There's not a lot of context given for the recipes in Adventures in Wine Cookery. But, oh, if you go hunting, you find all sorts of soap opera!
FOR LEG OF LAMB that is just a bit different, and easy to do, Mrs. Robert Mondavi, Charles Krug Winery, St. Helena, suggests this interesting treatment: Cover leg of lamb with California red table wine; add 1 onion (sliced), 2 cloves garlic (halved) and 2 bay leaves. Marinate several hours. Drain, reserving marinade. Sprinkle lamb with salt and freshly ground pepper. Place bacon strips over lamb. Roast in moderately-slow oven (325°) about 30 to 35 minutes per pound, basting with reserved marinade.
VARIATION: Make slits in meat; insert rosemary and garlic. Sprinkle with salt and pepper; top with strips of salt pork. Roast (as above), basting with California white table wine.
At first blush, I don't see anything "interesting" in this treatment; that's pretty much the way I was taught to cook a pork roast. Tasty, sure, and nice to show that you can do it with white wine or red wine, and needn't get too fussy about amounts of anything used, but nothing much there except name recognition for the contributor.

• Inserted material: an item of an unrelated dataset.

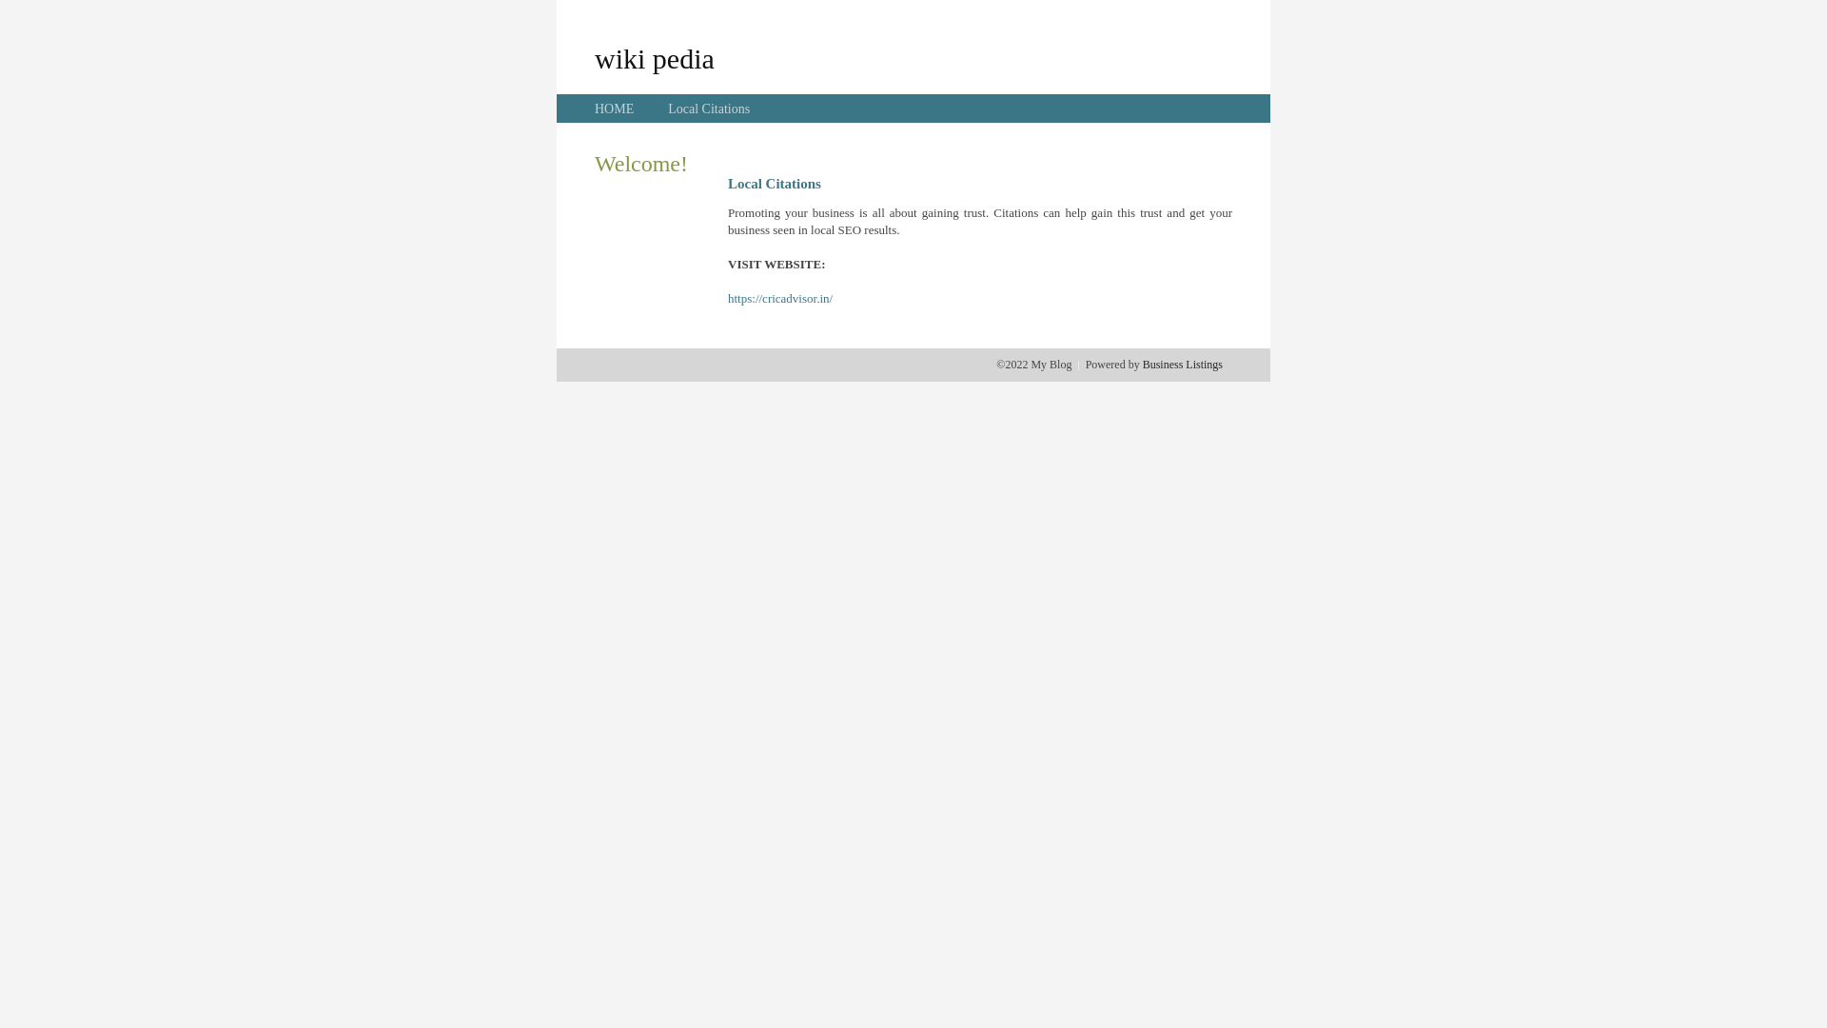 This screenshot has height=1028, width=1827. I want to click on 'wiki pedia', so click(593, 57).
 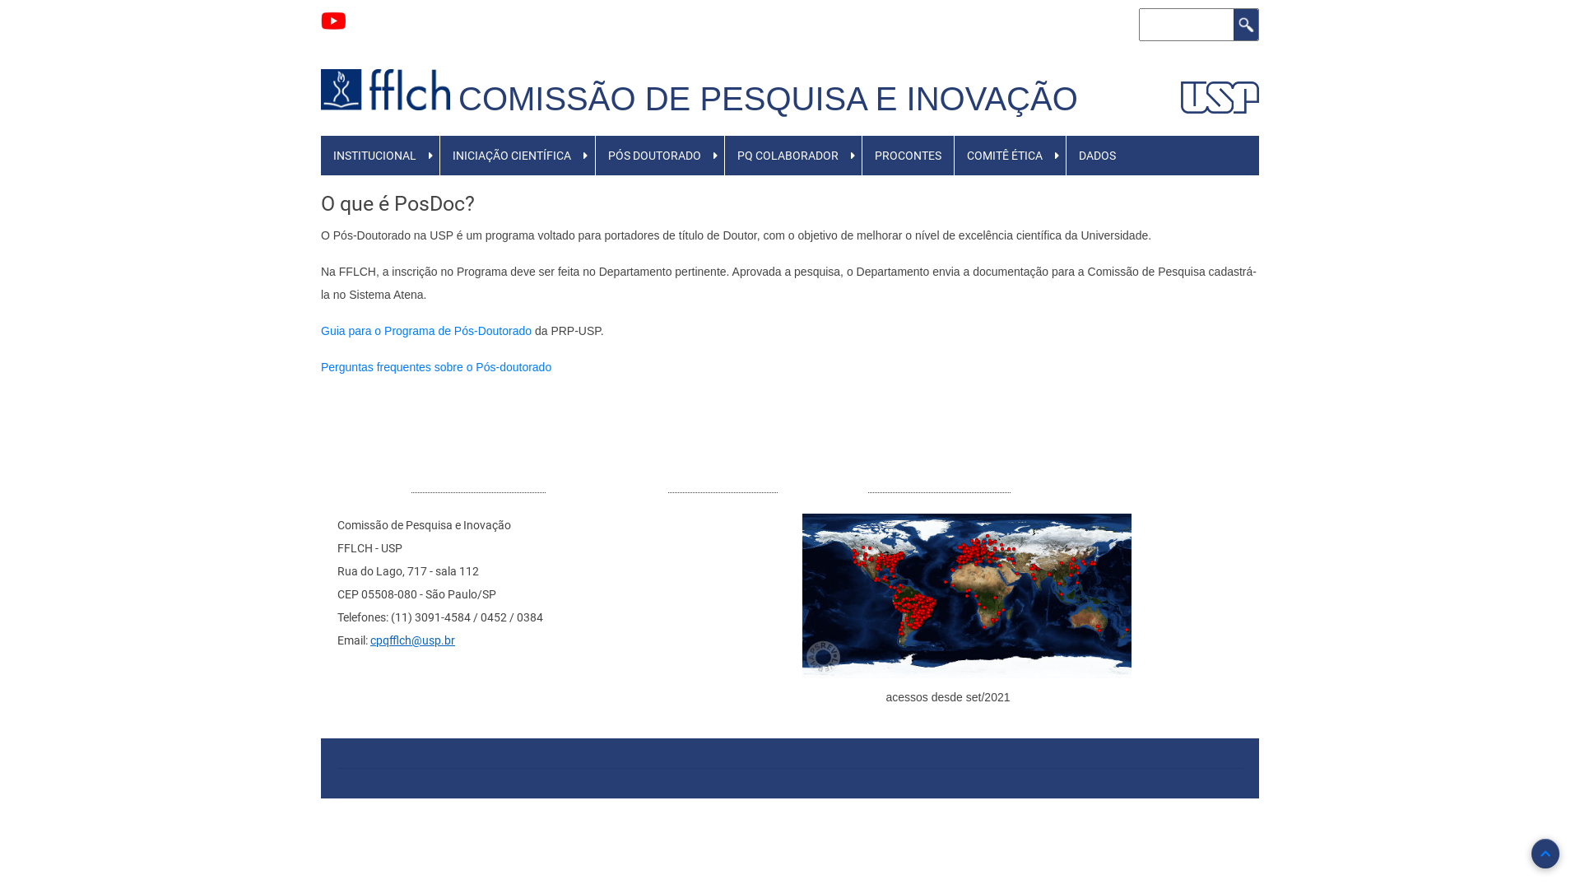 What do you see at coordinates (374, 156) in the screenshot?
I see `'INSTITUCIONAL'` at bounding box center [374, 156].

That's where the fun comes in. Mrs. Robert Mondavi... the first Mrs. Robert Mondavi. This book came out two years before Mr. Mondavi would meet the second Mrs. Mondavi... whom he wouldn't marry until the 80s, right after divorcing our Mrs. Mondavi. (ooooo!)
I wondered why a Mondavi was working at Krug... a little Google-fu filled me in on the fact that the Mondavis (Robert, along with Dad and brother) bought Krug, and it was under that name they started making their own wine. Not very soapy, that, except for the whole Glamorous California Lifestyle setting. But, oh! Ever so shortly after this book gets published.... scandal! Arguments! Dissolution! Robert fights with his brother and storms off to start his own winery (and wine empire). (oooooo!)
It's easy to find little stories about many of the contributors to Adventures in Wine Cookery; it makes me wonder what stories there are behind the contributions to all the small community cookbooks I've got on the shelves. What tart swooped in on someone else's husband (and made a mean layered salad)? What tomato was known for more than just her generous wassail bowl?
And how many food words are also pejorative slang for loose women?